===== İncelenecek Metin =====

- Her kaloriyi saymak
Diyet yaparken, kalorinin normal ihtiyacından az olması istenen bir durum ancak, unutma ki tükettiğin gıdaların kalitesi ve içerikleri kaloriden çok daha önemli. Eğer kaloriyi az tüketmeye çalışırken, protein ihtiyacını göz önünde bulundurmazsan, kas kaybı yaşayabilirsin. Yapılan çalışmalar, düşük glisemik indeksli karbonhidrat tüketenlerin, aynı kaloride ancak daha yüksek glisemik indekse sahip karbonhidratla beslenenlere oranla daha fazla kilo kaybettiğini ortaya koymuş.
- Her gün tartılmak
Zayıflama diyeti süresince sizi demoralize edebilecek en önemli unsurdur tartılmak. Gün içerisinde bile değişimler görülebilir; ödem artışı, kabızlık, total kiloyu etkileyebildiği için tartıya çıktığınızda kendinizi kilo almış olarak görebilirsiniz. Bu durum özellikle kadınlarda daha değişkenlik gösterebilmekte. Adet dönemleri, yumurtlama dönemleri gibi çok daha yoğun değişen vücut dengelerinden sebep ne yazık ki ayda sadece 2 defa doğru tartı sonucunu elde etmek mümkün olabiliyor. Bu nedenle demotive olmadan, en azından haftada 1 kez mümkünse diyetisyeninizin kontrolünde tartılmalısınız.

===== Verilen Satırlar =====

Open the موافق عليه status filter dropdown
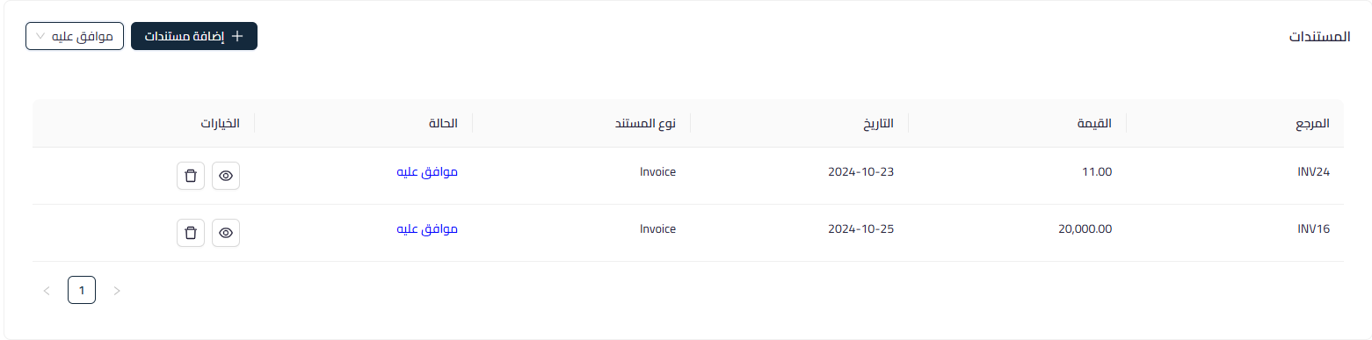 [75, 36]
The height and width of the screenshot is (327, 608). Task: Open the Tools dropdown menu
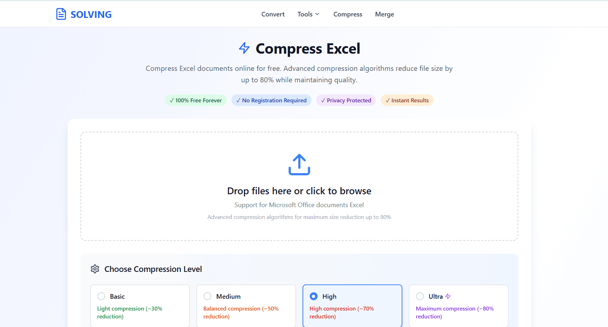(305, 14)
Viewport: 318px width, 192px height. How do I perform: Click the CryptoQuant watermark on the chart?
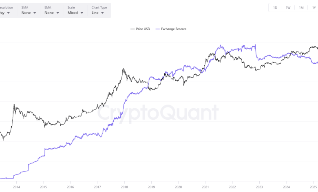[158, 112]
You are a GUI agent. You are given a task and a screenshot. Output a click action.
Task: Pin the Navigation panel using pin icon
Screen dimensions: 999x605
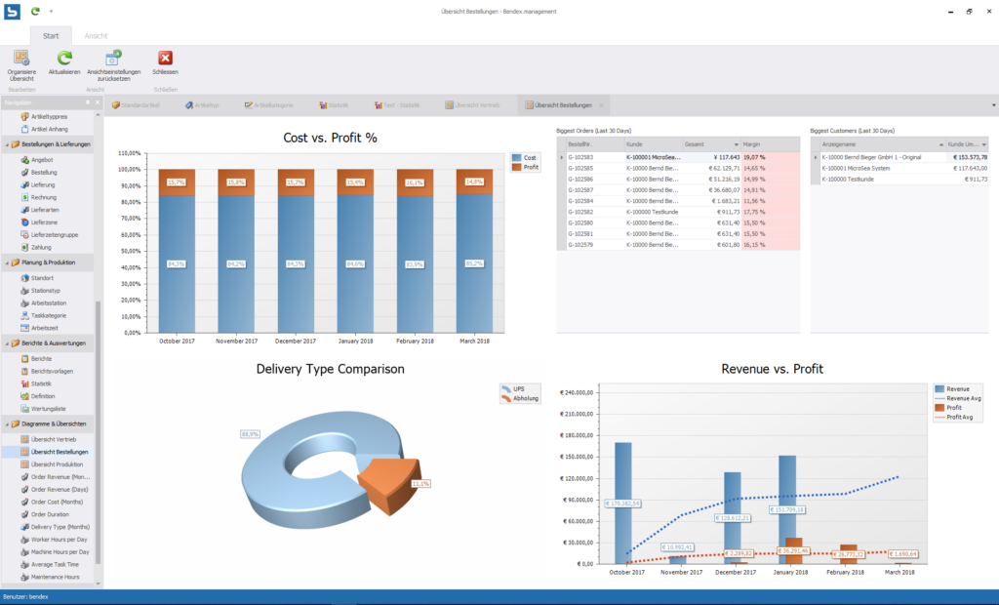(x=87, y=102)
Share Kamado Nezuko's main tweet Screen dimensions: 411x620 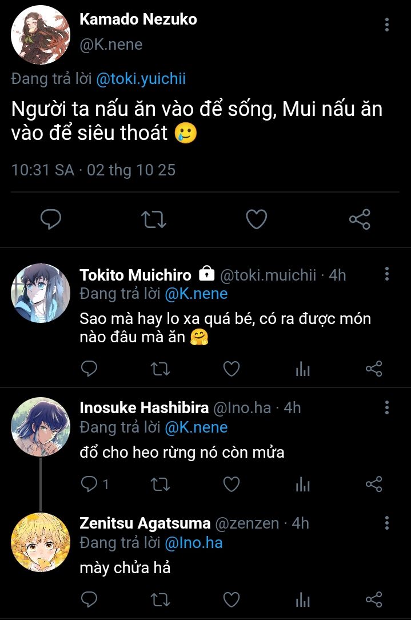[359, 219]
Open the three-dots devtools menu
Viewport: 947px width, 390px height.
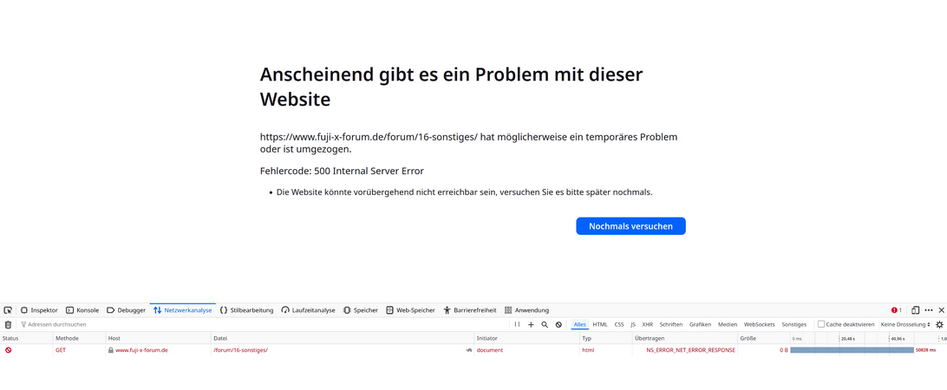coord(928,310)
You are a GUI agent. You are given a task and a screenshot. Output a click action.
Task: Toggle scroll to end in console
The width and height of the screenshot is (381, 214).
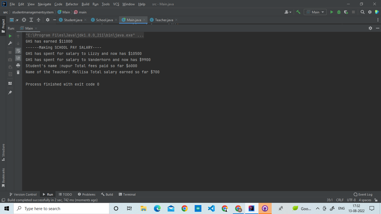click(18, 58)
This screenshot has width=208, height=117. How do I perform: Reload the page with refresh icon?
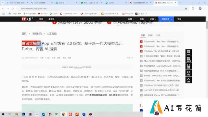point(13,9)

=====

Metinle İlgili Sorular —
(a) Diyet hatalarını anlatan metinde tartıda görülen kiloyu değiştirebileceği belirtilen durumların hepsini sıralayın.
(b) Diyet hatalarını anlatan metni son cümlesinden sonra sürdürün.

Sırasıyla Cevaplar —
(a) Ödem artışı, kabızlık, adet dönemleri, yumurtlama dönemleri

(b)
- Su içmemek
Su besinlerin sindirilmesi, metabolik atıkların atılması, metabolizmanın hızlanması ve dolayısıyla kilo kaybı için elzemdir. Kişi kendi kilosu başına günde ortalama 30 cc su tüketmelidir. Gün içerisinde içilen çay, kahve, meyve suyu veya bitki çayları suyun yerini tutmamaktadır. Bedeninizin temizlenmesi için nasıl suya ihtiyaç duyuyorsak, iç organlarımızın temizlenmesi ve metabolik hızın artması için de saf suya ihtiyaç vardır. Bunu bu şekilde düşünmek, daha motive edici olabilir.
- Sevdiğiniz yiyecekleri hayatınızdan çıkarmak
Zayıflamak için asla sevdiğiniz yiyeceklere veda etmeniz gerekmiyor. Beslenmenize yaşam boyu dikkat etmeniz gerekmekte ama ara sıra kendinizi de ödüllendirmek motivasyonunuzu tetikleyecektir. Yeterli ve dengeli beslenmeyi öğrendikten sonra, en sevdiklerinizden de diyet döneminde tüketebilirsiniz. Sadece tüketirken miktar ve sonrasında yapılması gereken besleneme önemlerini bilmek gerek.
- Hep aynı gıdaları tüketmek
Diyette en sık yapılan hatalardan biri daha, “hep aynı gıdaları tüketirsem daha çok kilo verebilirim” düşüncesidir. Bu, kilonun yağ ağırlığı üzerinden değil kas kuvveti kaybına da yol açmasına sebep olabileceğinden doğru bir yaklaşım şekli değildir. Beslenme ne kadar renkli ve çeşitli olursa alınan vitamin ve mineral çeşitliliğinin yanı sıra, elzem aminoasit miktarının ve kompleks karbonhidratın vücuda sağlanması o denli mümkün olacak ve daha sağlıklı kilo kaybı sağlanacaktır.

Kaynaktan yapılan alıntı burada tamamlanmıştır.